Account 1 has a large car database and an S3 bucket with files for each car.
Account 2 does the communication (SNS/SQS) with a lot of physical machines, which each has their own IAM user, but are all a member of the robots-group.
I want the machines with IAM users in Account 2 to be able to access files in an S3 bucket on Account 1.
But apparently, a group cannot be used as a principal. What other options do I have here, if I want a simple setup where I don't need to update the bucket policy in Account 1 every time an IAM user is added in the robots-group in Account 2?
This is the policy I'm trying to apply to my bucket:
{
"Id": "Policy1683211206707",
"Version": "2012-10-17",
"Statement": [
{
"Sid": "Stmt1683211201070",
"Action": [
"s3:GetObject",
"s3:PutObject"
],
"Effect": "Allow",
"Resource": "arn:aws:s3:::company-vehicle-configurations-test/*",
"Principal": {
"AWS": [
"arn:aws:iam::1234567890:group/robots-group"
]
}
}
]
}
And the result:
"errorType": "MalformedPolicy",
"errorMessage": "Invalid principal in policy",
In the bucket policy, you can allow the Account2 account principal arn:aws:iam::1234567890:root.
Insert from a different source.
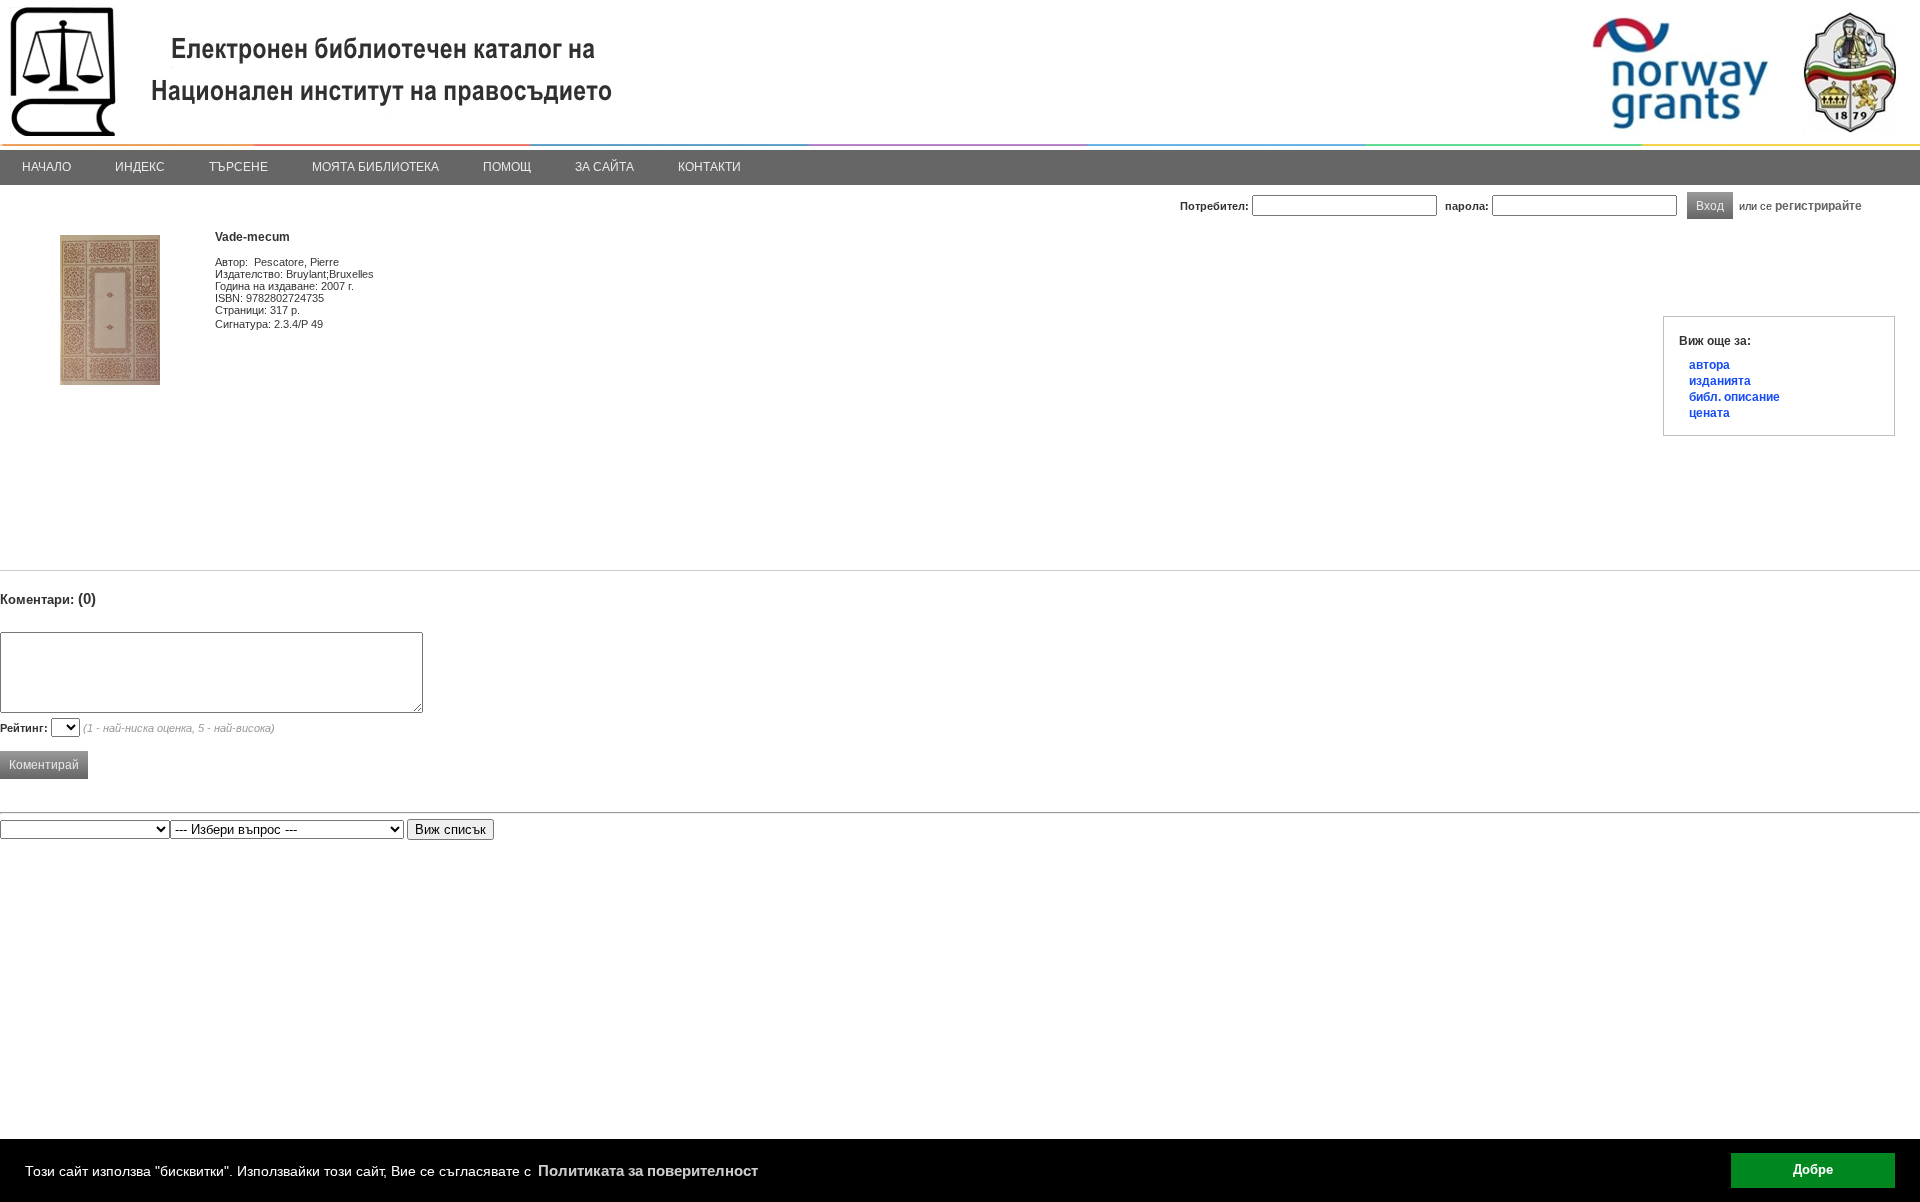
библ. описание (1734, 397)
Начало (46, 167)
This allows any user, role, or group in Account2 to interact with the bucket, only if their IAM policies allow that access.
This essentially delegates further access control to the IAM policies attached to Account2 users, groups and roles. Which is what you essentially want, since you don't want Account1 to own the group's permissions, nor to have to enumerate Account1's users allowed to access the bucket.